#### Input ####

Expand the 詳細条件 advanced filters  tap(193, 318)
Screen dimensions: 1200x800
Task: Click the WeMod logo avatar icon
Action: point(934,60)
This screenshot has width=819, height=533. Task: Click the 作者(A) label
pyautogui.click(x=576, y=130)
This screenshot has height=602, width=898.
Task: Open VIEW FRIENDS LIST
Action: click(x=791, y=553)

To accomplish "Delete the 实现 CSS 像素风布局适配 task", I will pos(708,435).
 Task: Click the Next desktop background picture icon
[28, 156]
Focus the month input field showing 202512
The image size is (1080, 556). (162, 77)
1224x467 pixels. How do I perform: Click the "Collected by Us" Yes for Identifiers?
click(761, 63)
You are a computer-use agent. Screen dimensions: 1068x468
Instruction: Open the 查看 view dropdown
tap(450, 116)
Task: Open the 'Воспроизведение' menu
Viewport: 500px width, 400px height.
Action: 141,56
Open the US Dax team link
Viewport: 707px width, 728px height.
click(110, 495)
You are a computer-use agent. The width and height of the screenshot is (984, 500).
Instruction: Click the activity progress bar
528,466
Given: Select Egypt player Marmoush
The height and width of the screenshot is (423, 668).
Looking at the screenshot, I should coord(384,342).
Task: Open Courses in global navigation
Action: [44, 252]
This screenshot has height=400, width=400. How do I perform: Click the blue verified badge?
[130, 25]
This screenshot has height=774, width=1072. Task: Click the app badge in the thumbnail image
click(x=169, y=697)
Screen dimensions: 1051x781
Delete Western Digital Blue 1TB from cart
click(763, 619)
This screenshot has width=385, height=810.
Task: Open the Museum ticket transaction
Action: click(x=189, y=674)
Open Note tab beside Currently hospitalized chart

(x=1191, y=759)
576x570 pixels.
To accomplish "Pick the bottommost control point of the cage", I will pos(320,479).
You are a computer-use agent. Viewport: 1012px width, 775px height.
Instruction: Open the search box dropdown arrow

####

Work instructions —
Each record above must be output without any alteration.

Finished task —
Expand the 詳細条件 advanced filters  tap(193, 318)
Screen dimensions: 1200x800
Task: Click the WeMod logo avatar icon
Action: point(934,60)
This screenshot has width=819, height=533. Task: Click the 作者(A) label
pyautogui.click(x=576, y=130)
This screenshot has height=602, width=898.
Task: Open VIEW FRIENDS LIST
Action: click(x=791, y=553)

To accomplish "Delete the 实现 CSS 像素风布局适配 task", I will pos(708,435).
 Task: Click the Next desktop background picture icon
[28, 156]
Focus the month input field showing 202512
The image size is (1080, 556). (162, 77)
1224x467 pixels. How do I perform: Click the "Collected by Us" Yes for Identifiers?
click(761, 63)
You are a computer-use agent. Screen dimensions: 1068x468
Instruction: Open the 查看 view dropdown
tap(450, 116)
Task: Open the 'Воспроизведение' menu
Viewport: 500px width, 400px height.
Action: 141,56
Open the US Dax team link
Viewport: 707px width, 728px height.
click(110, 495)
You are a computer-use agent. The width and height of the screenshot is (984, 500).
Instruction: Click the activity progress bar
528,466
Given: Select Egypt player Marmoush
The height and width of the screenshot is (423, 668).
Looking at the screenshot, I should coord(384,342).
Task: Open Courses in global navigation
Action: [44, 252]
This screenshot has height=400, width=400. How do I perform: Click the blue verified badge?
[130, 25]
This screenshot has height=774, width=1072. Task: Click the app badge in the thumbnail image
click(x=169, y=697)
Screen dimensions: 1051x781
Delete Western Digital Blue 1TB from cart
click(763, 619)
This screenshot has width=385, height=810.
Task: Open the Museum ticket transaction
Action: click(x=189, y=674)
Open Note tab beside Currently hospitalized chart

(x=1191, y=759)
576x570 pixels.
To accomplish "Pick the bottommost control point of the cage", I will pos(320,479).
You are a computer-use agent. Viewport: 1012px width, 775px height.
Instruction: Open the search box dropdown arrow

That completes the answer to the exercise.